→ **Task to complete**
Could you copy all of the items below, word for word and with nothing left out?

======== Supplied data ========

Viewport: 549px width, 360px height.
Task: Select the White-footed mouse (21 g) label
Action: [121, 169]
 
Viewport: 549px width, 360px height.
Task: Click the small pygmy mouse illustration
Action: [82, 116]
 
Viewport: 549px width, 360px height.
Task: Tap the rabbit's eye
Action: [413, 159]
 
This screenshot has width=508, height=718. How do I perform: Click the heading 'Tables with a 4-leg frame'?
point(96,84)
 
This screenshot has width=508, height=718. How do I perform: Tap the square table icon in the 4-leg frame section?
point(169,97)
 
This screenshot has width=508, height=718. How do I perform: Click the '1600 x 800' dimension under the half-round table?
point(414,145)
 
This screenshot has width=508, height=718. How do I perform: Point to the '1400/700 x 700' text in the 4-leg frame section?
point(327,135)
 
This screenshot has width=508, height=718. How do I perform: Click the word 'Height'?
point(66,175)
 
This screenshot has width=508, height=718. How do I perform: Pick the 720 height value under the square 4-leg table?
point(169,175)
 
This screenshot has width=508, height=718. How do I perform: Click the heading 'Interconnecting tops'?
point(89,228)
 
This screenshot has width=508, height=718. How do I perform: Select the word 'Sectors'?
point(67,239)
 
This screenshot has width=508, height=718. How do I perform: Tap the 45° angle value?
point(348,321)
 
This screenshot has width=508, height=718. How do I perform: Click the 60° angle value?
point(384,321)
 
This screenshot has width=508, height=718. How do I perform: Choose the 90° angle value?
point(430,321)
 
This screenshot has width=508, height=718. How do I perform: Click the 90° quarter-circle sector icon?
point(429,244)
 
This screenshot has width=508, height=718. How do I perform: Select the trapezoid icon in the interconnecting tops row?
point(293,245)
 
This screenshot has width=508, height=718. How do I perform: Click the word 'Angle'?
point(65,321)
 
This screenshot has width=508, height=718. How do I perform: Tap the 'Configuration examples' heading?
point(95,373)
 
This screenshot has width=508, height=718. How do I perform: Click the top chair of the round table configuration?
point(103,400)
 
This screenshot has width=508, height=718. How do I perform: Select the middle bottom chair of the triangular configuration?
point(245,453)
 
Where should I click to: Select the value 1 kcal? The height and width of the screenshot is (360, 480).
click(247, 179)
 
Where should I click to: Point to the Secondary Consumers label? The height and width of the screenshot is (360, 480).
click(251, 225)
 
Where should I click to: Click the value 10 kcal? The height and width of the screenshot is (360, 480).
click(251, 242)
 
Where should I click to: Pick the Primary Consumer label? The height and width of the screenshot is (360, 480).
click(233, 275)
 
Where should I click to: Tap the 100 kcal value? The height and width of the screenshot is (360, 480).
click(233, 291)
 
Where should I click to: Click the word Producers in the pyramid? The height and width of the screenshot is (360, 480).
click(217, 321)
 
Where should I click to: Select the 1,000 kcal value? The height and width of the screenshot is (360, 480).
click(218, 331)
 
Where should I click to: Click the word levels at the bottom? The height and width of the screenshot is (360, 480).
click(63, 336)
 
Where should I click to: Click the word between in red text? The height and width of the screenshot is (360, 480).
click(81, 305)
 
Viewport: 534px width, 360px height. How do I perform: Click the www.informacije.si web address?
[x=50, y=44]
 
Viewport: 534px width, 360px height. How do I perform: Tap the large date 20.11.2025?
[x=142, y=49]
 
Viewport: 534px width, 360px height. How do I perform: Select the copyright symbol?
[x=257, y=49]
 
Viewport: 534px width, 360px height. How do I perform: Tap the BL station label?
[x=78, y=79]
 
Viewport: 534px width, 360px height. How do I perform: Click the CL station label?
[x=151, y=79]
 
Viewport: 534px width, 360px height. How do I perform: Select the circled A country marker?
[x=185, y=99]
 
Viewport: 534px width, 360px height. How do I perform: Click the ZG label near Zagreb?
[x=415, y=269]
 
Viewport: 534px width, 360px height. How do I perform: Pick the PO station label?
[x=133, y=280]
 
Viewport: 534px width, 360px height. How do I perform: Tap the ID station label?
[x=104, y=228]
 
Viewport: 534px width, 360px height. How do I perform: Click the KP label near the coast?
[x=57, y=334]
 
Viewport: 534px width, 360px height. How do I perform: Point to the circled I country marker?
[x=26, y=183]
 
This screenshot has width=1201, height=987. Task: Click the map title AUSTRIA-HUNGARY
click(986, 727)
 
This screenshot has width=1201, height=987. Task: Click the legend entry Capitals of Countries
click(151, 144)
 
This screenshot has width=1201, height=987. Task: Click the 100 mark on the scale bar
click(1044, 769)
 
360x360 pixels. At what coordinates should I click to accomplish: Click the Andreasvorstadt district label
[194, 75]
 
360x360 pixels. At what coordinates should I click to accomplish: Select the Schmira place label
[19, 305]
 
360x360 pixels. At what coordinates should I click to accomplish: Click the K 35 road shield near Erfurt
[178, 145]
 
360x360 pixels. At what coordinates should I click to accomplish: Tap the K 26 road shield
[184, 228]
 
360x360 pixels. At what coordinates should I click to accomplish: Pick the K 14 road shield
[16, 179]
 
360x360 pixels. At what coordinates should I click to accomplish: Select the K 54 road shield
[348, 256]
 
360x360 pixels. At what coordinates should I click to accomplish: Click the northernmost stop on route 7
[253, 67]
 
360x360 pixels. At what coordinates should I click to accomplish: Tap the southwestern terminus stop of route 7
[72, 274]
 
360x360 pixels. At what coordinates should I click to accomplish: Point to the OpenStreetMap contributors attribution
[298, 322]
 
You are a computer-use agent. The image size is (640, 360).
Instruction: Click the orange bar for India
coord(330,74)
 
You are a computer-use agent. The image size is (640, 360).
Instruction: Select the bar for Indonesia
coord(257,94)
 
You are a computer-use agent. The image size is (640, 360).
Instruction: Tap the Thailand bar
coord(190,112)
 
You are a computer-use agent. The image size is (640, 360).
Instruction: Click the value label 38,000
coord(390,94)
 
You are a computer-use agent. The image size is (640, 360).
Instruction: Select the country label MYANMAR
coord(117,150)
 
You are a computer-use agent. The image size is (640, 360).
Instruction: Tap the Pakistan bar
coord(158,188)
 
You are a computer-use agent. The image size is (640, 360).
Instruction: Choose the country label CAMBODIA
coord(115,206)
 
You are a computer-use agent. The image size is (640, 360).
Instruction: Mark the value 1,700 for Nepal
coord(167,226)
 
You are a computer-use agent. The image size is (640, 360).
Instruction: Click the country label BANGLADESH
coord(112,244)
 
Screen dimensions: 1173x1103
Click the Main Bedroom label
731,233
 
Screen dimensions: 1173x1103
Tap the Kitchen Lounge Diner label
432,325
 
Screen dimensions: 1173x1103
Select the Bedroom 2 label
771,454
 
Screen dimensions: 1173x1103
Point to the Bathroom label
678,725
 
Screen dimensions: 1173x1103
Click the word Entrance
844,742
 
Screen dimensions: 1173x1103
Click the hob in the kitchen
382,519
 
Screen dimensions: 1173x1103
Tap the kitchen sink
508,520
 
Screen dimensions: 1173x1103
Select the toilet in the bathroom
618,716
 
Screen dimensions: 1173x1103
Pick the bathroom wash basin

========

→ **Full answer**
Viewport: 549px width, 360px height.
Task: Select the White-footed mouse (21 g) label
Action: [121, 169]
 
Viewport: 549px width, 360px height.
Task: Click the small pygmy mouse illustration
Action: [82, 116]
 
Viewport: 549px width, 360px height.
Task: Tap the rabbit's eye
Action: [413, 159]
 
This screenshot has width=508, height=718. How do I perform: Click the heading 'Tables with a 4-leg frame'?
point(96,84)
 
This screenshot has width=508, height=718. How do I perform: Tap the square table icon in the 4-leg frame section?
point(169,97)
 
This screenshot has width=508, height=718. How do I perform: Click the '1600 x 800' dimension under the half-round table?
point(414,145)
 
This screenshot has width=508, height=718. How do I perform: Point to the '1400/700 x 700' text in the 4-leg frame section?
point(327,135)
 
This screenshot has width=508, height=718. How do I perform: Click the word 'Height'?
point(66,175)
 
This screenshot has width=508, height=718. How do I perform: Pick the 720 height value under the square 4-leg table?
point(169,175)
 
This screenshot has width=508, height=718. How do I perform: Click the heading 'Interconnecting tops'?
point(89,228)
 
This screenshot has width=508, height=718. How do I perform: Select the word 'Sectors'?
point(67,239)
 
This screenshot has width=508, height=718. How do I perform: Tap the 45° angle value?
point(348,321)
 
This screenshot has width=508, height=718. How do I perform: Click the 60° angle value?
point(384,321)
 
This screenshot has width=508, height=718. How do I perform: Choose the 90° angle value?
point(430,321)
 
This screenshot has width=508, height=718. How do I perform: Click the 90° quarter-circle sector icon?
point(429,244)
 
This screenshot has width=508, height=718. How do I perform: Select the trapezoid icon in the interconnecting tops row?
point(293,245)
 
This screenshot has width=508, height=718. How do I perform: Click the word 'Angle'?
point(65,321)
 
This screenshot has width=508, height=718. How do I perform: Tap the 'Configuration examples' heading?
point(95,373)
 
This screenshot has width=508, height=718. How do I perform: Click the top chair of the round table configuration?
point(103,400)
 
This screenshot has width=508, height=718. How do I perform: Select the middle bottom chair of the triangular configuration?
point(245,453)
 
Where should I click to: Select the value 1 kcal? The height and width of the screenshot is (360, 480).
click(247, 179)
 
Where should I click to: Point to the Secondary Consumers label? The height and width of the screenshot is (360, 480).
click(251, 225)
 
Where should I click to: Click the value 10 kcal? The height and width of the screenshot is (360, 480).
click(251, 242)
 
Where should I click to: Pick the Primary Consumer label? The height and width of the screenshot is (360, 480).
click(233, 275)
 
Where should I click to: Tap the 100 kcal value? The height and width of the screenshot is (360, 480).
click(233, 291)
 
Where should I click to: Click the word Producers in the pyramid? The height and width of the screenshot is (360, 480).
click(217, 321)
 
Where should I click to: Select the 1,000 kcal value? The height and width of the screenshot is (360, 480).
click(218, 331)
 
Where should I click to: Click the word levels at the bottom? The height and width of the screenshot is (360, 480).
click(63, 336)
 
Where should I click to: Click the word between in red text? The height and width of the screenshot is (360, 480).
click(81, 305)
 
Viewport: 534px width, 360px height. How do I perform: Click the www.informacije.si web address?
[x=50, y=44]
 
Viewport: 534px width, 360px height. How do I perform: Tap the large date 20.11.2025?
[x=142, y=49]
 
Viewport: 534px width, 360px height. How do I perform: Select the copyright symbol?
[x=257, y=49]
 
Viewport: 534px width, 360px height. How do I perform: Tap the BL station label?
[x=78, y=79]
 
Viewport: 534px width, 360px height. How do I perform: Click the CL station label?
[x=151, y=79]
 
Viewport: 534px width, 360px height. How do I perform: Select the circled A country marker?
[x=185, y=99]
 
Viewport: 534px width, 360px height. How do I perform: Click the ZG label near Zagreb?
[x=415, y=269]
 
Viewport: 534px width, 360px height. How do I perform: Pick the PO station label?
[x=133, y=280]
 
Viewport: 534px width, 360px height. How do I perform: Tap the ID station label?
[x=104, y=228]
 
Viewport: 534px width, 360px height. How do I perform: Click the KP label near the coast?
[x=57, y=334]
 
Viewport: 534px width, 360px height. How do I perform: Point to the circled I country marker?
[x=26, y=183]
 
This screenshot has width=1201, height=987. Task: Click the map title AUSTRIA-HUNGARY
click(986, 727)
 
This screenshot has width=1201, height=987. Task: Click the legend entry Capitals of Countries
click(151, 144)
 
This screenshot has width=1201, height=987. Task: Click the 100 mark on the scale bar
click(1044, 769)
 
360x360 pixels. At what coordinates should I click to accomplish: Click the Andreasvorstadt district label
[194, 75]
 
360x360 pixels. At what coordinates should I click to accomplish: Select the Schmira place label
[19, 305]
 
360x360 pixels. At what coordinates should I click to accomplish: Click the K 35 road shield near Erfurt
[178, 145]
 
360x360 pixels. At what coordinates should I click to accomplish: Tap the K 26 road shield
[184, 228]
 
360x360 pixels. At what coordinates should I click to accomplish: Pick the K 14 road shield
[16, 179]
 
360x360 pixels. At what coordinates should I click to accomplish: Select the K 54 road shield
[348, 256]
 
360x360 pixels. At what coordinates should I click to accomplish: Click the northernmost stop on route 7
[253, 67]
 
360x360 pixels. At what coordinates should I click to accomplish: Tap the southwestern terminus stop of route 7
[72, 274]
 
360x360 pixels. At what coordinates should I click to accomplish: Point to the OpenStreetMap contributors attribution
[298, 322]
 
You are a computer-use agent. The image size is (640, 360).
Instruction: Click the orange bar for India
coord(330,74)
 
You are a computer-use agent. The image size is (640, 360).
Instruction: Select the bar for Indonesia
coord(257,94)
 
You are a computer-use agent. The image size is (640, 360).
Instruction: Tap the Thailand bar
coord(190,112)
 
You are a computer-use agent. The image size is (640, 360).
Instruction: Click the value label 38,000
coord(390,94)
 
You are a computer-use agent. The image size is (640, 360).
Instruction: Select the country label MYANMAR
coord(117,150)
 
You are a computer-use agent. The image size is (640, 360).
Instruction: Tap the Pakistan bar
coord(158,188)
 
You are a computer-use agent. The image size is (640, 360).
Instruction: Choose the country label CAMBODIA
coord(115,206)
 
You are a computer-use agent. The image size is (640, 360).
Instruction: Mark the value 1,700 for Nepal
coord(167,226)
 
You are a computer-use agent. The image size is (640, 360).
Instruction: Click the country label BANGLADESH
coord(112,244)
 
Screen dimensions: 1173x1103
Click the Main Bedroom label
731,233
 
Screen dimensions: 1173x1103
Tap the Kitchen Lounge Diner label
432,325
 
Screen dimensions: 1173x1103
Select the Bedroom 2 label
771,454
 
Screen dimensions: 1173x1103
Point to the Bathroom label
678,725
 
Screen dimensions: 1173x1103
Click the word Entrance
844,742
 
Screen dimensions: 1173x1103
Click the hob in the kitchen
382,519
 
Screen dimensions: 1173x1103
Tap the kitchen sink
508,520
 
Screen dimensions: 1173x1103
Select the toilet in the bathroom
618,716
 
Screen dimensions: 1173x1103
Pick the bathroom wash basin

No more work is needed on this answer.